Habían llegado. Rosalie paró el coche y ayudó a Rogan a salir. Apenas se tenía en pie. Ella sacó la gasa empapada que le había dado y se la aplicó a la boca. Al sacudir él la cabeza, Rosalie vio la serpiente escarlata que le salía de la oreja izquierda. Rogan seguía empuñando la pistola Walther en su mano derecha, y los transeúntes los miraban. Rosalie lo llevó al interior del edificio y le ayudó a subir las escaleras. Seguramente alguien llamaría a la policía; pero, por alguna razón, Rosalie quería tenerlo a resguardó de las miradas de los demás. Y, una vez estuvieron a solas y a salvo, lo llevó hasta el diván verde, lo acostó y se sentó con la cabeza de él en su regazo.

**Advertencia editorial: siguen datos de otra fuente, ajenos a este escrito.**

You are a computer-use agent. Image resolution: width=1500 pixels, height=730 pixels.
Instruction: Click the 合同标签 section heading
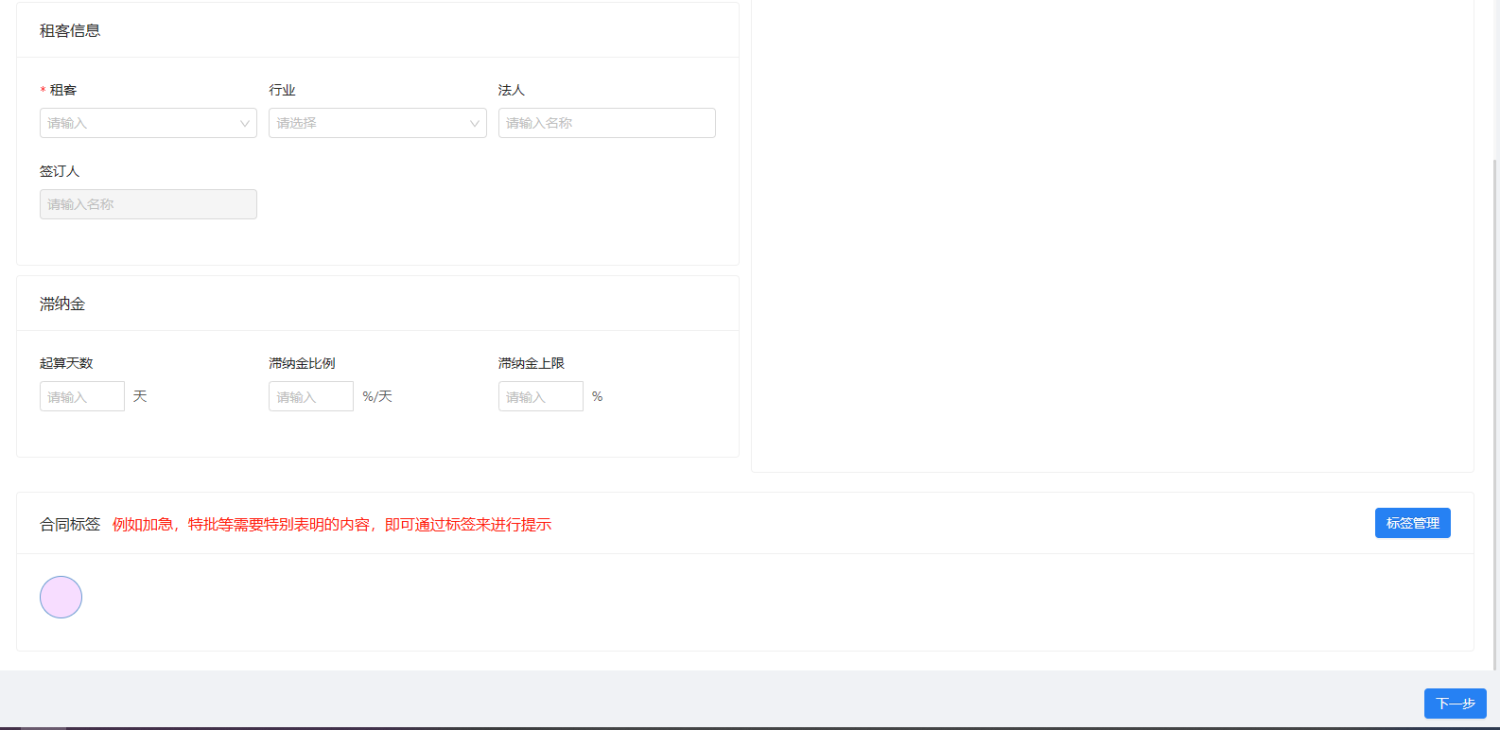pyautogui.click(x=70, y=524)
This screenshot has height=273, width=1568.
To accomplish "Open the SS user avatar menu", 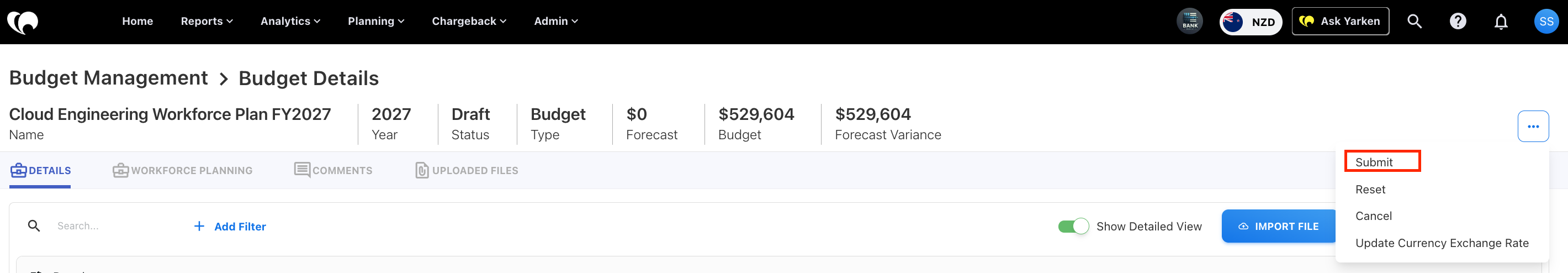I will point(1546,22).
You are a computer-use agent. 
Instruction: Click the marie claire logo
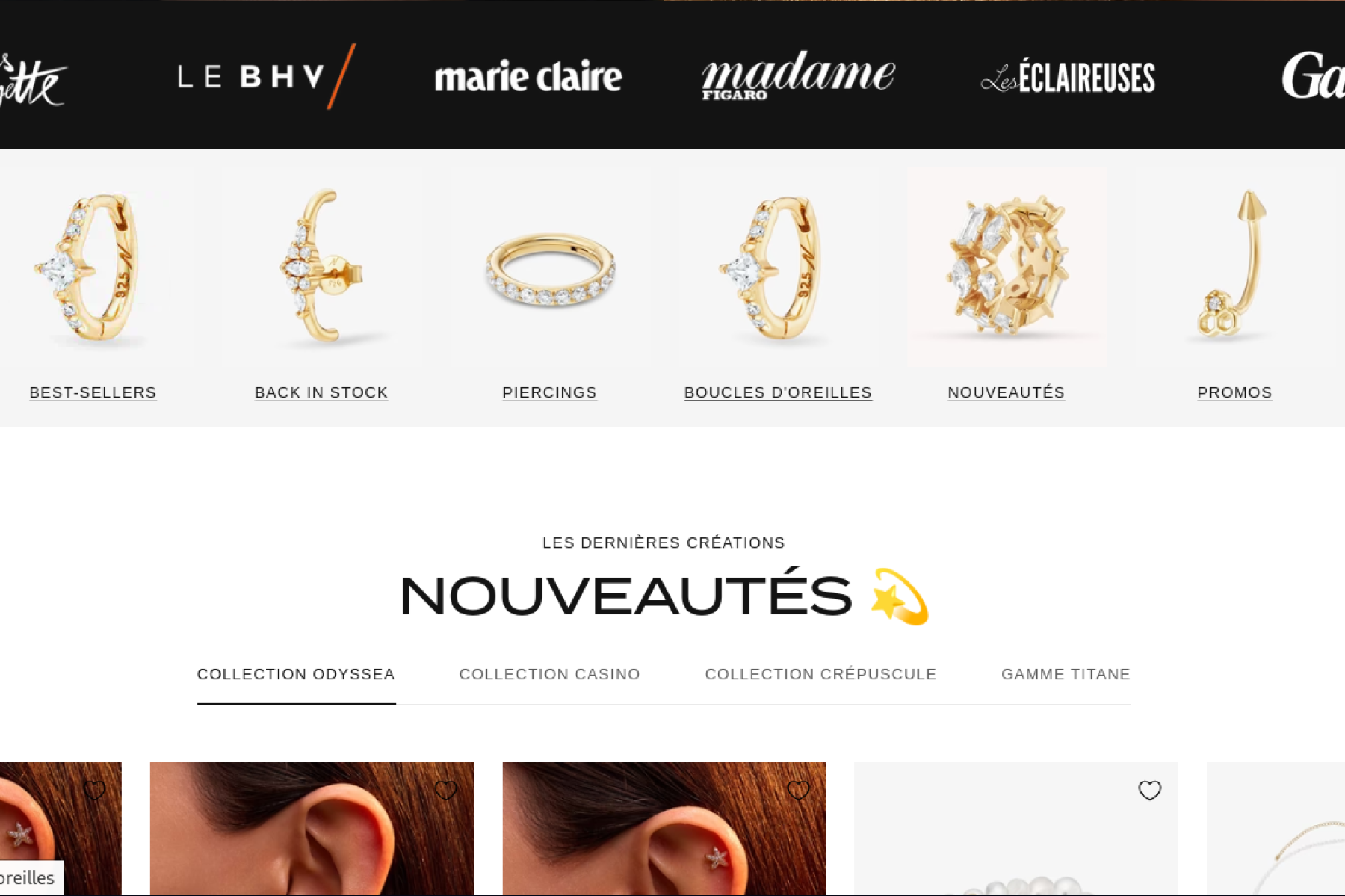point(528,76)
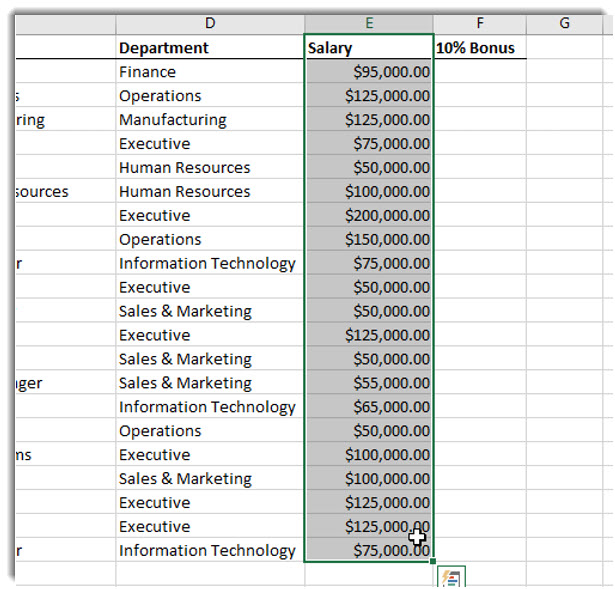Click Human Resources cell beside $100,000.00 salary
Image resolution: width=615 pixels, height=589 pixels.
tap(209, 192)
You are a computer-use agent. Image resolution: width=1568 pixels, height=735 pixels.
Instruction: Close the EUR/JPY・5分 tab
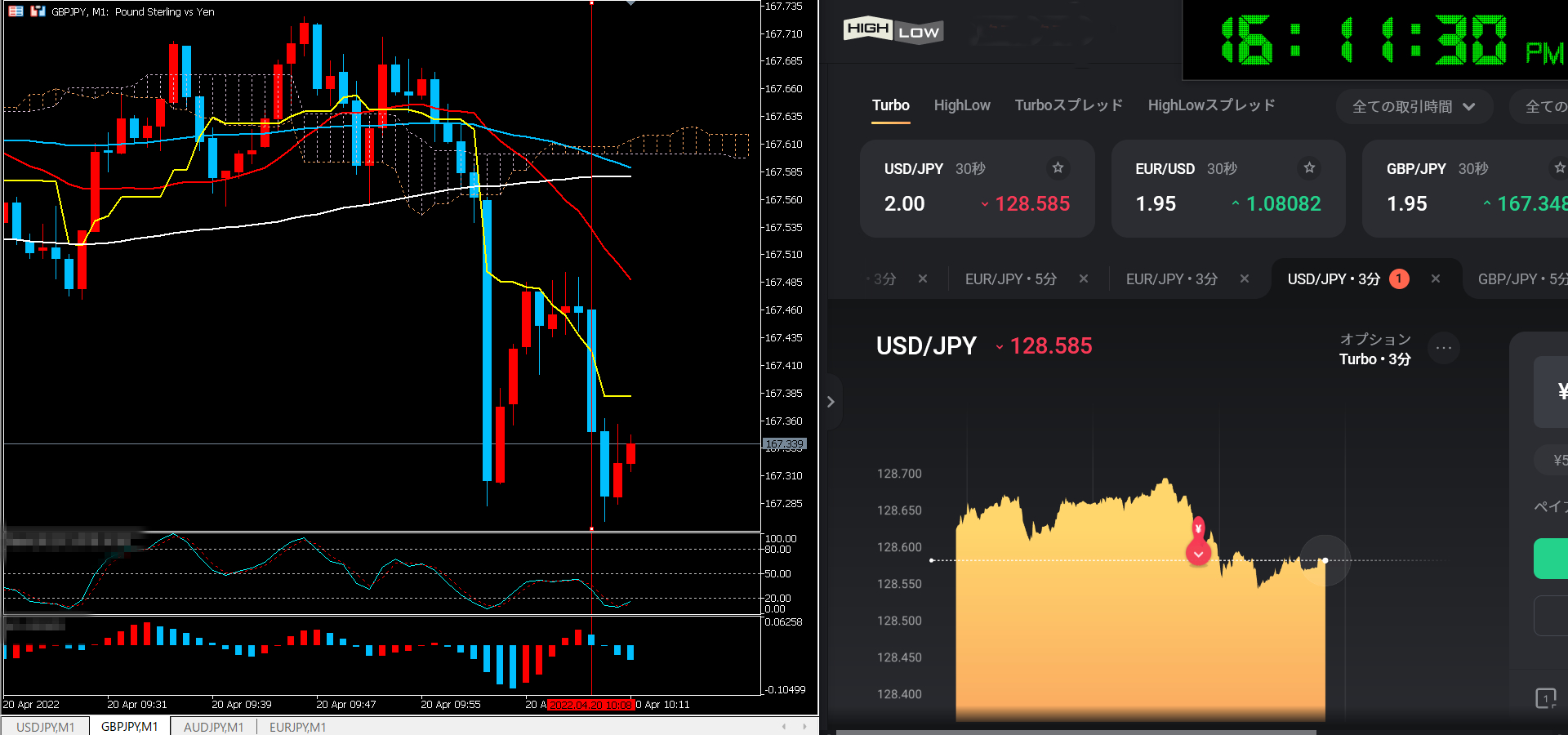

Rogan, que sentía un tremendo dolor en la placa de plata y sabía que ya nunca volvería a tener aquellas pesadillas, dijo:
—Déjame descansar. Déjame dormir antes de que vengan.
Rosalie le acarició la frente y él pudo oler la fragancia de rosas de su mano.
—Sí-dijo Rosalie—. Duerme.
Poco después, la policía muniquesa irrumpía en la habitación y los encontraba así. Pero, al final, los siete hombres de la sala de techo alto en el Palacio de Justicia de Munich habían logrado matar a Michael Rogan. Diez años más tarde, su maltrecho cerebro había reventado en una hemorragia masiva. Manaba sangre de todos los orificios de su cabeza: boca, nariz, orejas, ojos. Rosalie se quedó allí sentada, con un charco de sangre en su regazo. Cuando entró la policía, rompió a llorar. Luego, lentamente, inclinó la cabeza para poner un beso final en los labios fríos de Rogan.